**PROBLEM TO SOLVE:** Retype exactly the stretch of lines that begins at the line containing "百度地图 (217, 6)" and ends at the last line of the data, with no other lines.
(INPUT DATA)
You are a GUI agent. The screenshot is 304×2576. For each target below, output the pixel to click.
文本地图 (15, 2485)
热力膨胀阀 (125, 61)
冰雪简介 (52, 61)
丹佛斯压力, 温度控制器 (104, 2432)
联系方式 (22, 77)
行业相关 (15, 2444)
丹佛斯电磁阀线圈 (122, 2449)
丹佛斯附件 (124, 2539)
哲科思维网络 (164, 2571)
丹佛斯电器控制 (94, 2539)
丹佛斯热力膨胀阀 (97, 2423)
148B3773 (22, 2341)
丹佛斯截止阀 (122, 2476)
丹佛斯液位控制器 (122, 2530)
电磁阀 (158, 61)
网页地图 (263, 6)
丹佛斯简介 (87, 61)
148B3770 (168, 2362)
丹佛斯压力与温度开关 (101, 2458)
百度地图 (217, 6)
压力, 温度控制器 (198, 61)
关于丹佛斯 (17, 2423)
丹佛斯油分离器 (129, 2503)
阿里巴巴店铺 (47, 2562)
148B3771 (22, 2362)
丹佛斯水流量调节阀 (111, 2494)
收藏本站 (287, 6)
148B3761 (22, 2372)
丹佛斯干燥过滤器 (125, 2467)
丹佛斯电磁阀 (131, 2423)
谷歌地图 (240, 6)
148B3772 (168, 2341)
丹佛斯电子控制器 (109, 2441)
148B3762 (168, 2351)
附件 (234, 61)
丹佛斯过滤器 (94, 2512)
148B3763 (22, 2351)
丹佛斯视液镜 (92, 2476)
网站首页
(End INPUT DATA)
**TASK SOLUTION:**
百度地图 (217, 6)
压力, 温度控制器 (198, 61)
关于丹佛斯 (17, 2423)
丹佛斯油分离器 (129, 2503)
阿里巴巴店铺 (47, 2562)
148B3771 (22, 2362)
丹佛斯水流量调节阀 (111, 2494)
收藏本站 (287, 6)
148B3761 (22, 2372)
丹佛斯干燥过滤器 (125, 2467)
丹佛斯电磁阀 (131, 2423)
谷歌地图 (240, 6)
148B3772 (168, 2341)
丹佛斯电子控制器 (109, 2441)
148B3762 (168, 2351)
附件 (234, 61)
丹佛斯过滤器 (94, 2512)
148B3763 (22, 2351)
丹佛斯视液镜 (92, 2476)
网站首页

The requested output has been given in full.